**Sumber**:

▼▼▼

Oleh: Dina Sulaeman*
Fakta: jumlah tentara Israel tidak banyak (untuk melakukan rekrutmen baru juga kesulitan). Mereka pun tidak bisa menggunakan seluruh pasukannya untuk fokus memerangi Hamas, karena front perang juga ada di perbatasan utara (melawan Hizbullah) dan di Tepi Barat (menghadapi milisi-milisi perlawanan Palestina).
Orang-orang Yahudi-Zionis dengan kewarganegaraan ganda terbang dari seluruh dunia untuk ‘membela’ Israel, namun orang-orang ini bukan tentara dan tidak dalam kondisi fisik yang tepat untuk berlarian dengan perlengkapan perang lengkap. Tentara Israel menerima pelatihan yang buruk, tidak disiplin, dan menghabiskan waktu berbulan-bulan untuk mempelajari hal-hal selain pertempuran perkotaan atau operasi darat lainnya.
Sebaliknya, pejuang Hamas bermunculan dari terowongan dan menargetkan mereka. Peperangan perkotaan adalah salah satu tantangan tersulit yang dihadapi oleh tentara mana pun dan tentara Israel tidak memiliki pengalaman dalam hal ini.
Dengan mengebom Gaza, Israel justru menciptakan benteng yang sempurna bagi para pejuang Palestina. Kota yang penuh puing-puing lebih mudah dipertahankan dibandingkan kota yang utuh. Reruntuhan menyulitkan tank untuk bergerak, kota menjadi labirin dan pasukan Hamas dapat berlindung di balik reruntuhan. Tata letak kota yang hancur juga mempersulit serdadu Israel untuk mengarahkan diri mereka sendiri.

▲▲▲

**Daftar Catatan**:
▼▼▼

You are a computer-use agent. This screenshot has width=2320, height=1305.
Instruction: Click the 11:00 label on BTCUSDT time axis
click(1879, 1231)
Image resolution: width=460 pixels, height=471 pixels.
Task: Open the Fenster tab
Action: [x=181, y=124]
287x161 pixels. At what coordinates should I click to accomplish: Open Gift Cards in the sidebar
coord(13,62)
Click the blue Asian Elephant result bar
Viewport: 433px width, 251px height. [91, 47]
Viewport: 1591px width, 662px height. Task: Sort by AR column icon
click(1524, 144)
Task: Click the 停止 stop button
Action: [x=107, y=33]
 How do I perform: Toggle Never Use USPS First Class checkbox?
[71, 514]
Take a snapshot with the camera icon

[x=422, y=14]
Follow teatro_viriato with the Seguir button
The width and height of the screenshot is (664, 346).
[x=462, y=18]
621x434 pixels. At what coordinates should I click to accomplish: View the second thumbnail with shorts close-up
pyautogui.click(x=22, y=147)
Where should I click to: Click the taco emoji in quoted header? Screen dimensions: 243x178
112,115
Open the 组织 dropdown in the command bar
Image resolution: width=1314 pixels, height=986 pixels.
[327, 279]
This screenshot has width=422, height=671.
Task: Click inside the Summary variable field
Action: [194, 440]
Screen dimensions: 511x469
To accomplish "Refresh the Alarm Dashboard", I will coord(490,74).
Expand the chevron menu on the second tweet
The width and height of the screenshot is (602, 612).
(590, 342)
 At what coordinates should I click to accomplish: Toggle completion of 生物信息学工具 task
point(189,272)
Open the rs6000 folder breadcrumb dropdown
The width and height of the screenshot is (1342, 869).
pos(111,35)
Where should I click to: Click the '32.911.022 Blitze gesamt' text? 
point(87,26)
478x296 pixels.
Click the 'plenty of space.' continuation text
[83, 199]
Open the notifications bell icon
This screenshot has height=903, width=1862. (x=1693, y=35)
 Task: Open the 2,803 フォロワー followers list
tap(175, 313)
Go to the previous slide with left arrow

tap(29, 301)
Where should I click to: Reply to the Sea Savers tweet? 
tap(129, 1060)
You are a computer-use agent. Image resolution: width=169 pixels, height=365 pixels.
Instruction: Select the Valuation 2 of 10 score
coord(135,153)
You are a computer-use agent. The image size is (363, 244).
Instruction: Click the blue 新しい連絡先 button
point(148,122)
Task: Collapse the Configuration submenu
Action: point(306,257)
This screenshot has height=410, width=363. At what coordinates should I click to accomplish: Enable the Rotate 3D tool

▲▲▲

**Yang Harus Dikerjakan**:
1/ Terjemahkan kalimat dari teks sumber berikut ke dalam bahasa Inggris: "Kota yang penuh puing-puing lebih mudah dipertahankan dibandingkan kota yang utuh."
2/ Salin ulang bagian teks sumber mulai dari kata "Dengan mengebom Gaza, Israel" hingga kata "diri mereka sendiri.", lalu ganti "tank" dengan "kendaraan lapis baja".

**Jawaban Berurutan**:
1/ A city full of rubble is easier to defend than an intact city.

2/
Dengan mengebom Gaza, Israel justru menciptakan benteng yang sempurna bagi para pejuang Palestina. Kota yang penuh puing-puing lebih mudah dipertahankan dibandingkan kota yang utuh. Reruntuhan menyulitkan kendaraan lapis baja untuk bergerak, kota menjadi labirin dan pasukan Hamas dapat berlindung di balik reruntuhan. Tata letak kota yang hancur juga mempersulit serdadu Israel untuk mengarahkan diri mereka sendiri.